» EXERCISE PROMPT: Gather from the material every line that contains the string "agent".

» SOURCE DATA:
■ ■ ■ ■ ■ ■ ■

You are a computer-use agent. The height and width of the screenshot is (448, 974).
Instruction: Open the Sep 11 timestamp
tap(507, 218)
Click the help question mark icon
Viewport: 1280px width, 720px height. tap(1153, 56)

■ ■ ■ ■ ■ ■ ■

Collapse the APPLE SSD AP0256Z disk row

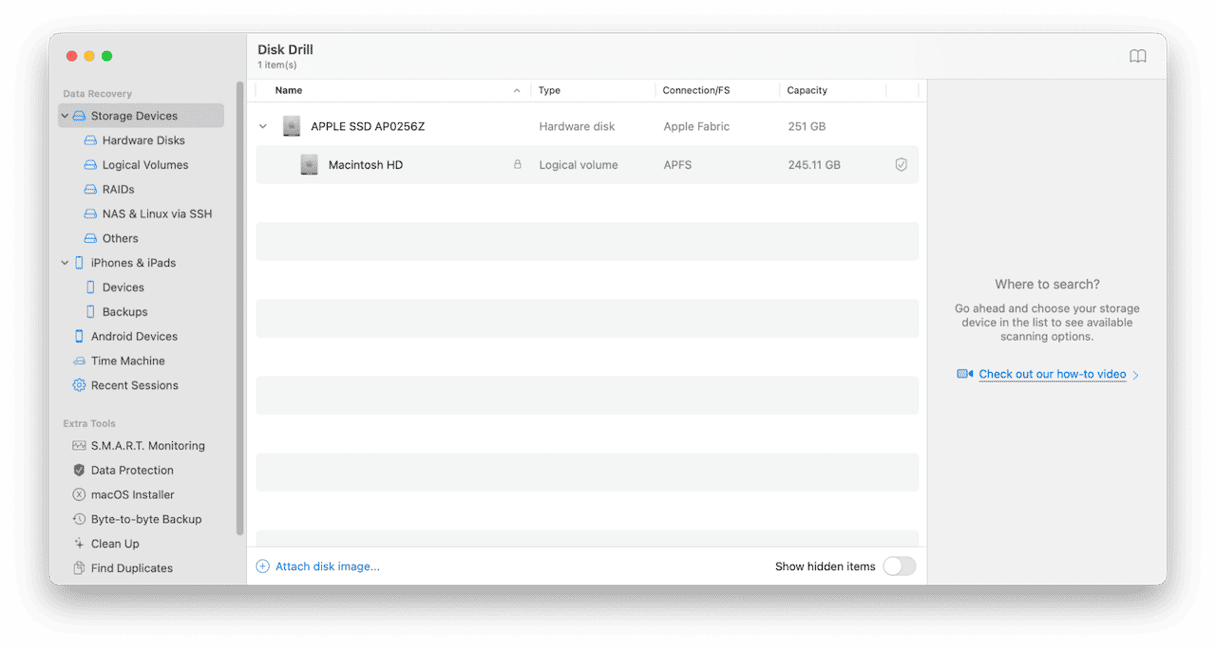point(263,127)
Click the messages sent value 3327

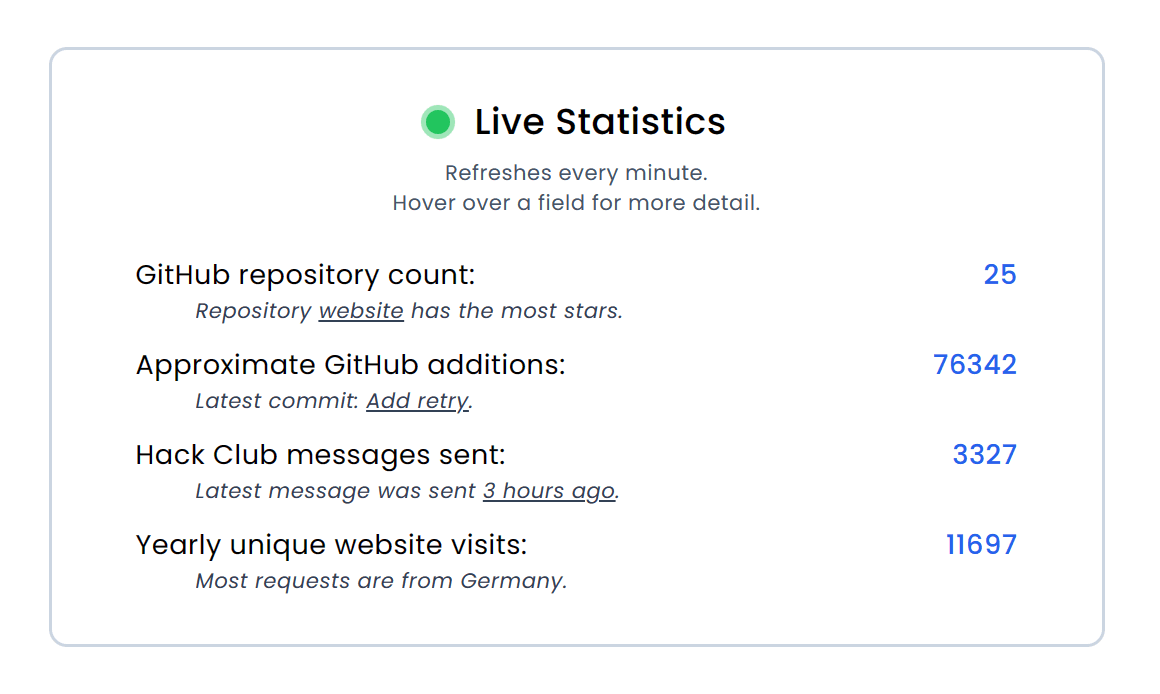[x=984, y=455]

■ ■ ■ ■ ■ ■ ■

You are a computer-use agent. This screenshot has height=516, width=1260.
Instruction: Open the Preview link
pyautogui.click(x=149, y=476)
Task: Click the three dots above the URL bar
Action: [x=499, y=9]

■ ■ ■ ■ ■ ■ ■

» OUTPUT FOR THIS TASK:
You are a computer-use agent. The height and width of the screenshot is (448, 974).
You are a computer-use agent. This screenshot has height=516, width=1260.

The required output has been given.